=== INSTRUCTIONS TO FOLLOW ===
From the records below, transcribe only the lines running from the one with "For every named" through the one with "BRÝLOVÁ POUZDRA (102, 553)". Keep both of those end lines.

=== MATERIAL PROVIDED ===
_ _ _

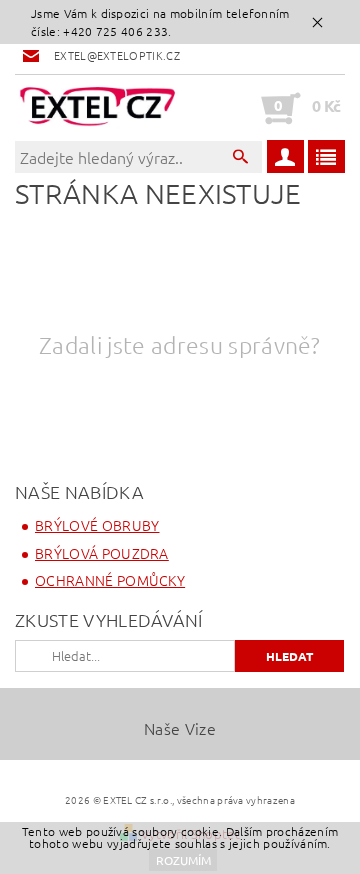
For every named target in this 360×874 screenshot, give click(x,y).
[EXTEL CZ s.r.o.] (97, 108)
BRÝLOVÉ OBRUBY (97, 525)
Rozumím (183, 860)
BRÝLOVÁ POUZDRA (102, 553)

_ _ _

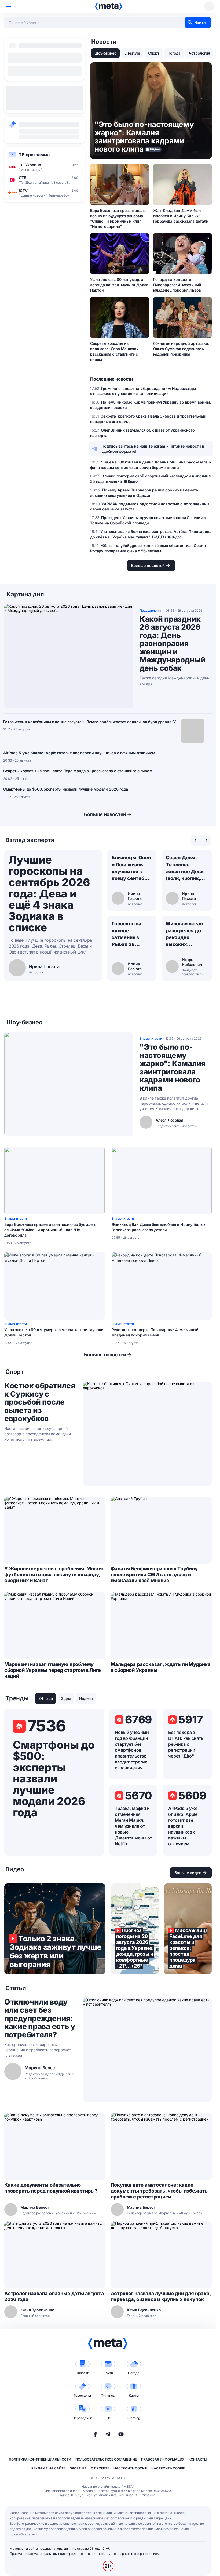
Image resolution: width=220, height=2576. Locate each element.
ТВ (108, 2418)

_ _ _

=== RESULT OF THIS EXERCISE ===
For every named target in this 360×874 screenshot, give click(x,y).
[EXTEL CZ s.r.o.] (97, 108)
BRÝLOVÉ OBRUBY (97, 525)
Rozumím (183, 860)
BRÝLOVÁ POUZDRA (102, 553)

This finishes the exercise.